I certainly can’t speak for others but I don’t think the “Elephant Poo” has anything to do with Mikovits directly. Where I see true polarization is between supporters of the CAA and those who think the CAA’s efforts have been dismal, if not counterproductive.
Mikovits is a distraction that you/CAA seem to be promoting.
If you want to truly break through the polarization maybe you could start by researching whether CAA is an Advocacy organization or not.
And if they are a research organization it would be nice to see a comprehensive strategy on where CAA plans on focusing their efforts with their limited resources. Not a willy-nlly collection of random ideas that ultimately “require more research”.
Additionally, the CAA seems to “advocate” that CFS is “fatigue” of unknown etiology with no known physical abnormalities (ie the CDC position). If CAA wanted to cut through the polarization they would take a stand on this – not conjure up distractions over obscure documents written by Mikovits.
And, finally, it behooves the CAA to show independence from the CDC and reveal who their major contributors are so it’s clear who they are beholden to.
Mikovits’ role was the anti-CAA/Establishment position.
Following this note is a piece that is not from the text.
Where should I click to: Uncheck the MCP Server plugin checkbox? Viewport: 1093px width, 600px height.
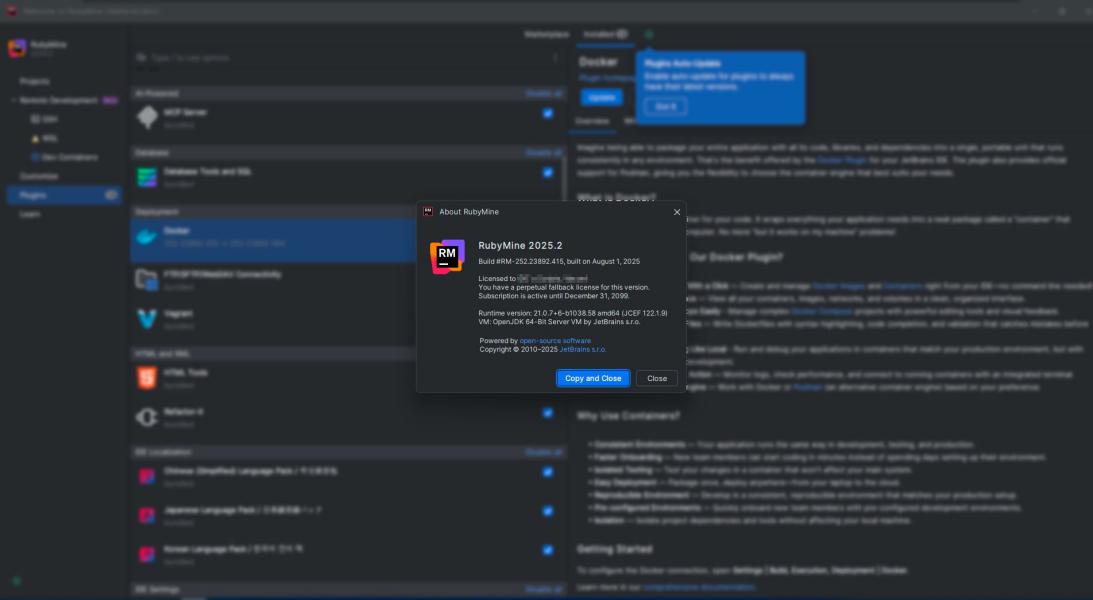[547, 113]
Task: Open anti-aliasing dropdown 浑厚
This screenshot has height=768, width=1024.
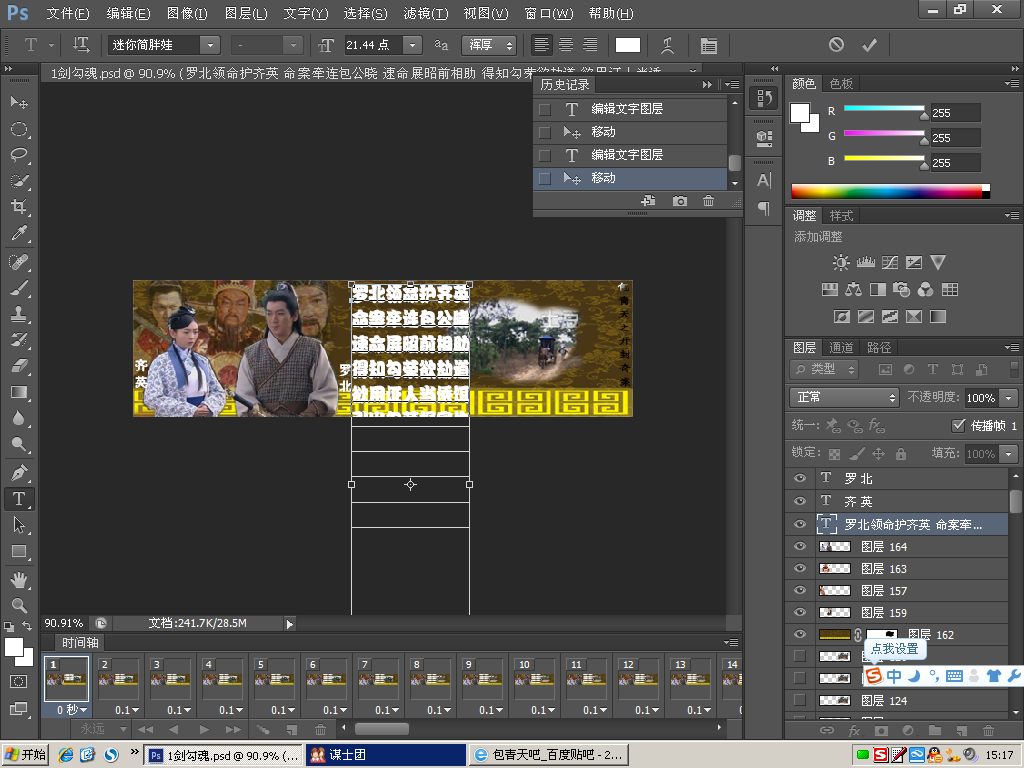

Many people do not TRUST the CAA and friends…that is the crux of the matter.
I’m always a week or two behind in my blog reading and occasional responses, but I wanted to thank you for talking about this in the dispassionate manner in which it should be addressed. I believe that, despite all that happened, XMRV has proved to be a net gain for our community. But…my what a price was paid by so many: the patients who spent money they sorely could not afford on a worthless test (and treatment!), the scientists who, in trying to help us (and the world) figure out if this was what we hoped (and feared), were treated appallingly by the very people they were ostensibly trying to help, the Whittemores and Dr. Mikovits in legal and professional grief, and on and on. Thankfully many of those scientists have chosen to stick around. And I know I certainly learned a great deal about the scientific process on a pragmatic level and hope it has made me a more discerning and mature patient. But there are so so so many lessons we as a community should have learned from this experience, particularly with regard to what became (has become?) ME/CFS as religion and XMRV/Gammavirus our Lord and Savior. Hopefully we will continue to talk and face it mindfully.
FWIW, Mr Landson, my two dimes are with you. The prevalence of this disease is so classically autoimmune that, despite how excited I was that we may have finally found our culprit, it made for my main concern regarding the XMRV theory. It didn’t fit the way such an infectious agent would spread. I appreciate how in the mid-90s Hillary Johnson’s book made a retrovirus seem as good as any other theory. But 15+ years of research later, I worry that it may be a waste of scant resources to continue clinging to the chimera of infectious origin.